First Supplemental Indenture

Dated as of September 24, 2009

5.00% Notes due 2016

 

 

(First Supplemental to the Indenture Dated as of September 21, 2009)

 

 

U.S. BANK NATIONAL ASSOCIATION,

as Trustee

 

 


FIRST SUPPLEMENTAL INDENTURE, dated as of September 24, 2009, between Cabot Corporation, a corporation duly organized and existing under the laws of the State of Delaware (herein called the “ Company ”), and U.S. Bank National Association, as Trustee (herein called the “ Trustee ”);

RECITALS:

WHEREAS, the Company has heretofore executed and delivered to the Trustee an Indenture, dated as of September 21, 2009 (the “ Base Indenture ”), providing for the issuance from time to time of the Company’s unsecured notes or other evidences of indebtedness (herein and therein called the “ Securities ”), to be issued in one or more series as provided in the Base Indenture;

WHEREAS, Section 9.01(7) of the Base Indenture permits the Company and the Trustee to enter into an indenture supplemental to the Base Indenture to establish the form and terms of any series of Securities without notice to or consent of any Securityholder;

WHEREAS, Section 2.01 of the Base Indenture permits the form of Securities of any series to be established in an indenture supplemental to the Base Indenture;

WHEREAS, pursuant to Sections 2.01 and 2.03 of the Base Indenture, the Company desires to provide for the establishment of a new series of Securities under the Base Indenture, the form and substance of such Securities and the terms, provisions and conditions thereof to be set forth as provided in the Base Indenture and this First Supplemental Indenture;

WHEREAS, all conditions and requirements necessary to make this First Supplemental Indenture, when executed and delivered, a valid agreement of the Company, in accordance with its terms, have been performed and filled;

NOW, THEREFORE, THIS FIRST SUPPLEMENTAL INDENTURE WITNESSETH:

For and in consideration of the premises and the purchase of the Securities established by this First Supplemental Indenture by the holders thereof (the “ Holders ”), it is mutually agreed, for the equal and proportionate benefit of all such Holders, as follows:

ARTICLE 1

D EFINITIONS AND O THER P ROVISIONS OF G ENERAL A PPLICATION

Section 1.01 . Relation to Base Indenture. This First Supplemental Indenture constitutes a part of the Base Indenture (the provisions of which, as modified by this First Supplemental Indenture), shall apply to the series of Securities established by this First Supplemental Indenture but shall not modify, amend or otherwise affect the Base Indenture insofar as it relates to any other series of Securities or modify, amend or


otherwise affect in any manner the terms and conditions of the Securities of any other series.

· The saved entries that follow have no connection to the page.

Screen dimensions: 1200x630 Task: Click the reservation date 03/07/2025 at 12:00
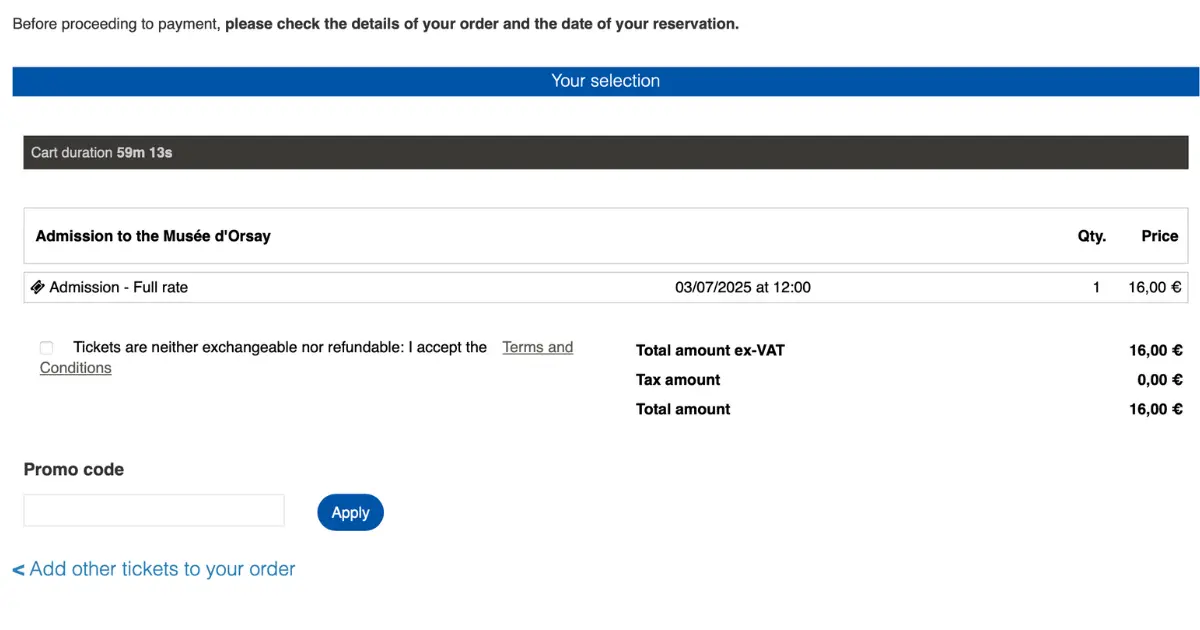tap(743, 287)
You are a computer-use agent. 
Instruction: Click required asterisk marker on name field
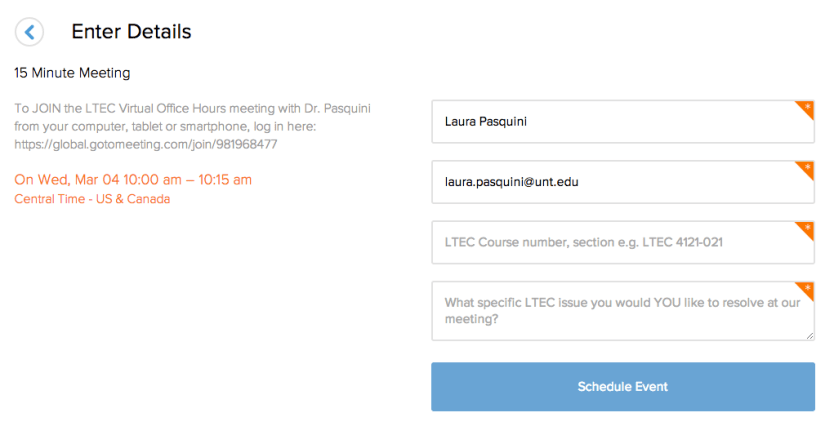coord(806,108)
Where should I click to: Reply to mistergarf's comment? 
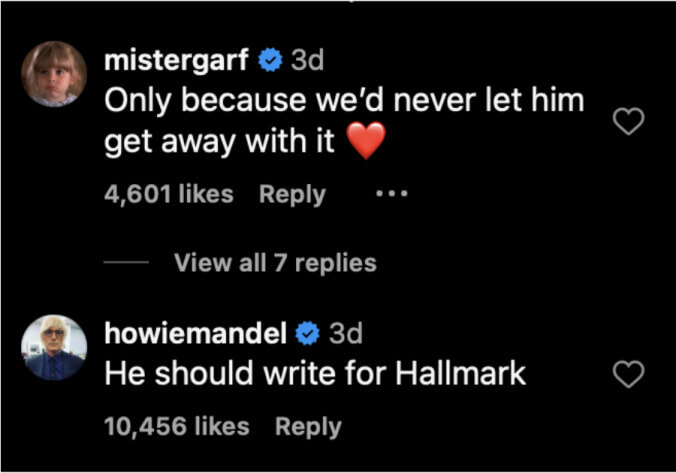tap(292, 194)
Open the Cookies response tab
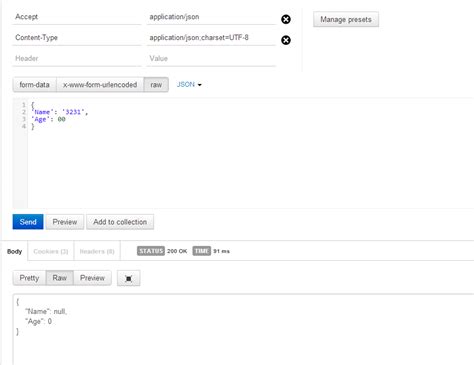 (x=51, y=251)
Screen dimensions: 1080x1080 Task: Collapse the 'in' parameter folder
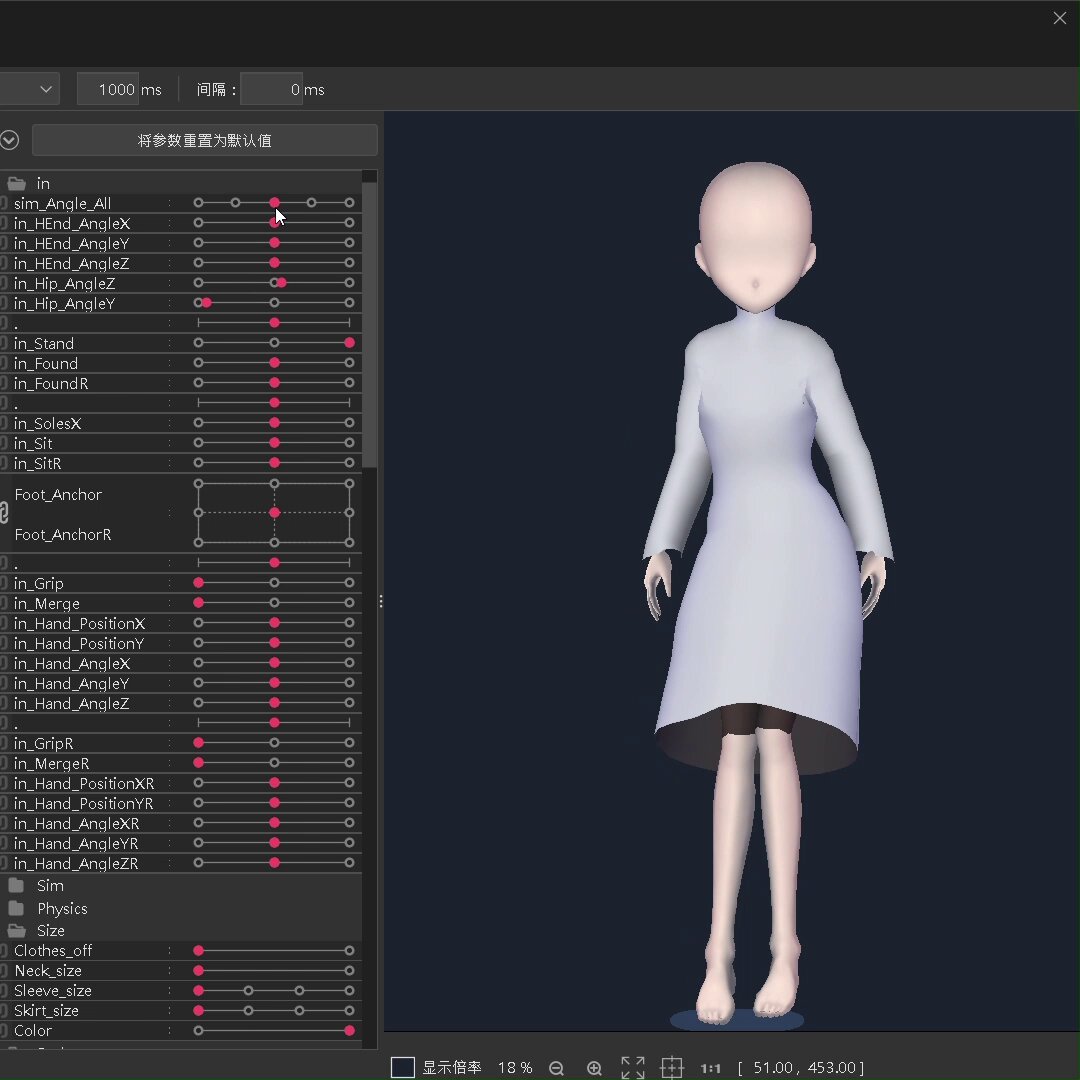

Section 1.02 . Definitions. For all purposes of this First Supplemental Indenture, the capitalized terms used herein (i) which are defined in this Section 1.02 have the respective meanings assigned hereto in this Section 1.02 and (ii) which are defined in the Base Indenture (and which are not defined in this Section 1.02) have the respective meanings assigned thereto in the Base Indenture. For all purposes of this First Supplemental Indenture:

(a) Unless the context otherwise requires, any reference to an Article or Section refers to an Article or Section, as the case may be, of this First Supplemental Indenture;

(b) The words “herein,” “hereof” and “hereunder” and words of similar import refer to this First Supplemental Indenture as a whole and not to any particular Article, Section or other subdivision; and

(c) The terms defined in this Section 1.02(c) have the meanings assigned to them in this Section and include the plural as well as the singular.

Business Day ” is any day, other than (i) a Saturday, Sunday or other day on which banking institutions in The City of New York are authorized or required by law or executive order to remain closed.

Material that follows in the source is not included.